• What is needed: Every record below needs to be written out exactly, apart from the pictures.

[Start of section]

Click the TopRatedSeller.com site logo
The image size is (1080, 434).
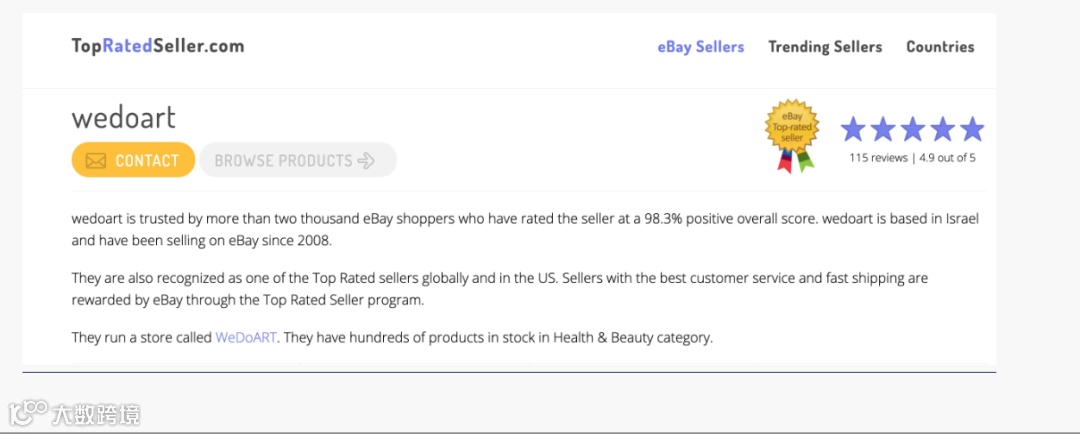pos(158,46)
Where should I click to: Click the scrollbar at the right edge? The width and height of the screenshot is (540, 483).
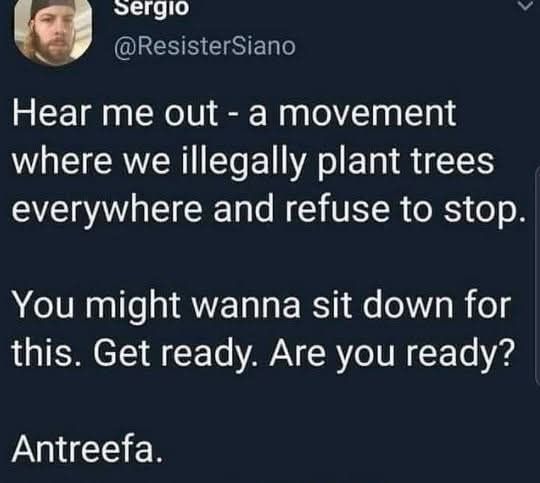coord(538,276)
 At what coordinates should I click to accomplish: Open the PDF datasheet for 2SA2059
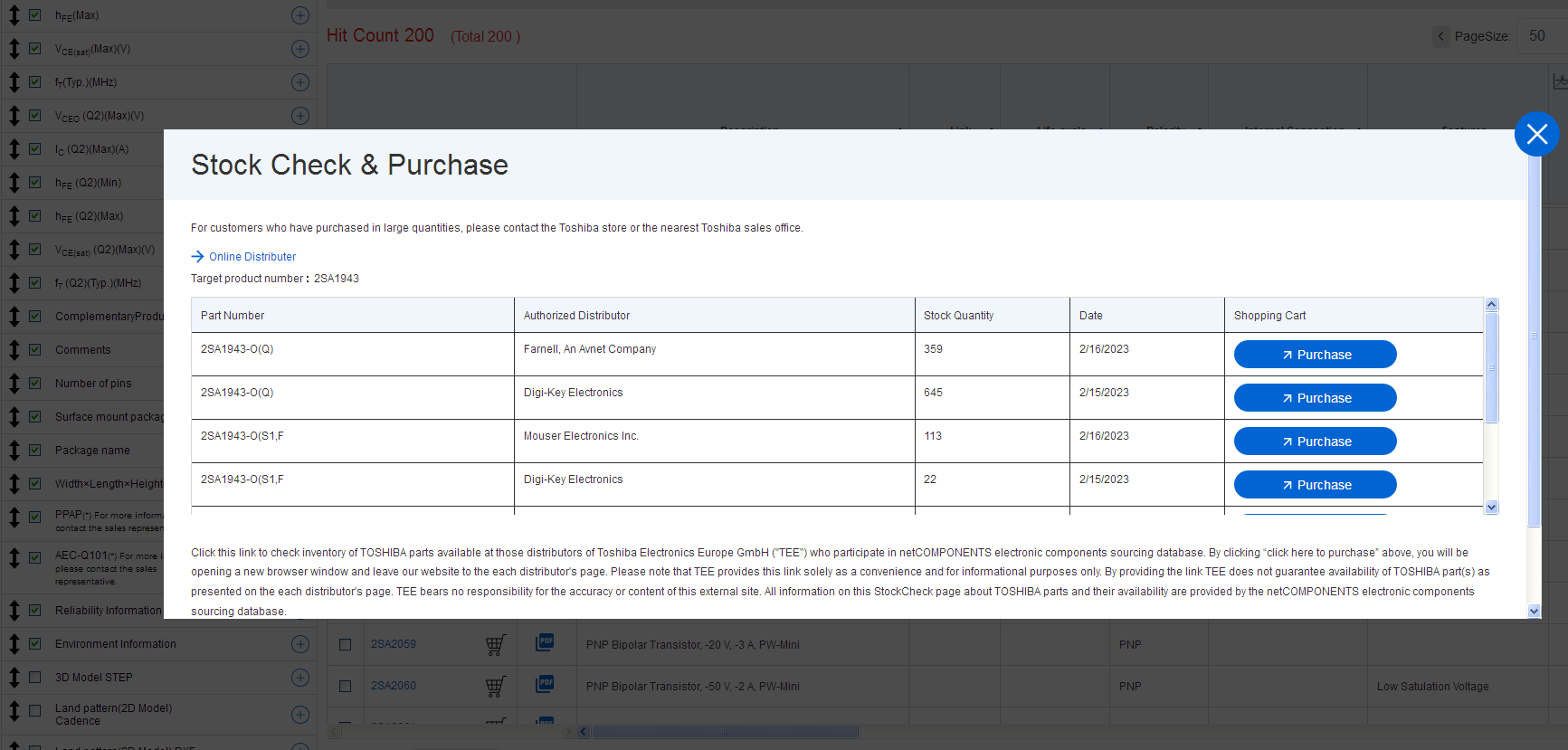pos(545,642)
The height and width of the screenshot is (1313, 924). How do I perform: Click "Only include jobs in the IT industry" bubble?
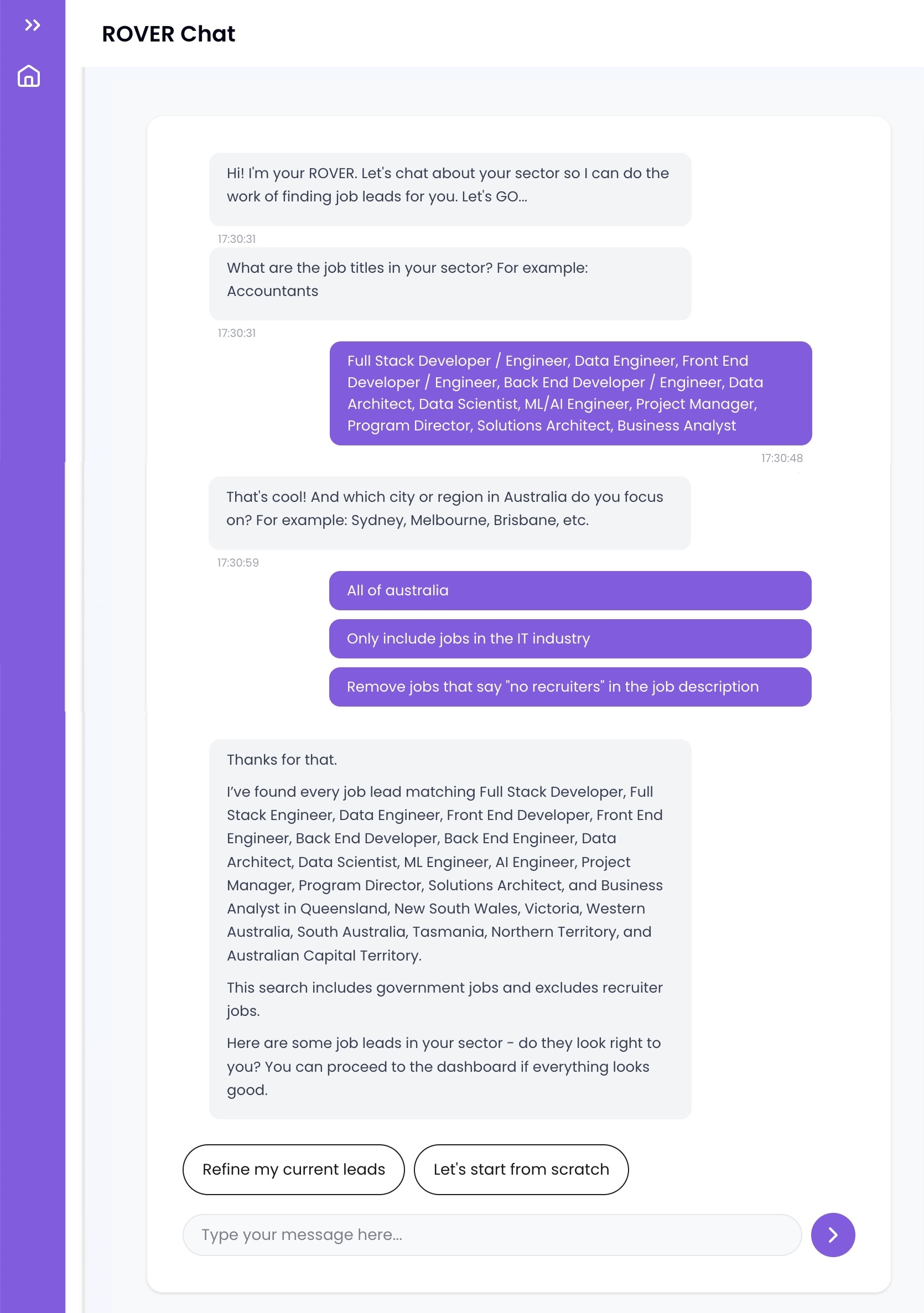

[End of section]

• Task solution:
Click the TopRatedSeller.com site logo
The image size is (1080, 434).
pos(158,46)
Where should I click to: Click the scrollbar at the right edge? The width and height of the screenshot is (540, 483).
coord(538,276)
 At what coordinates should I click to accomplish: Open the PDF datasheet for 2SA2059
pos(545,642)
The height and width of the screenshot is (1313, 924). How do I perform: Click "Only include jobs in the IT industry" bubble?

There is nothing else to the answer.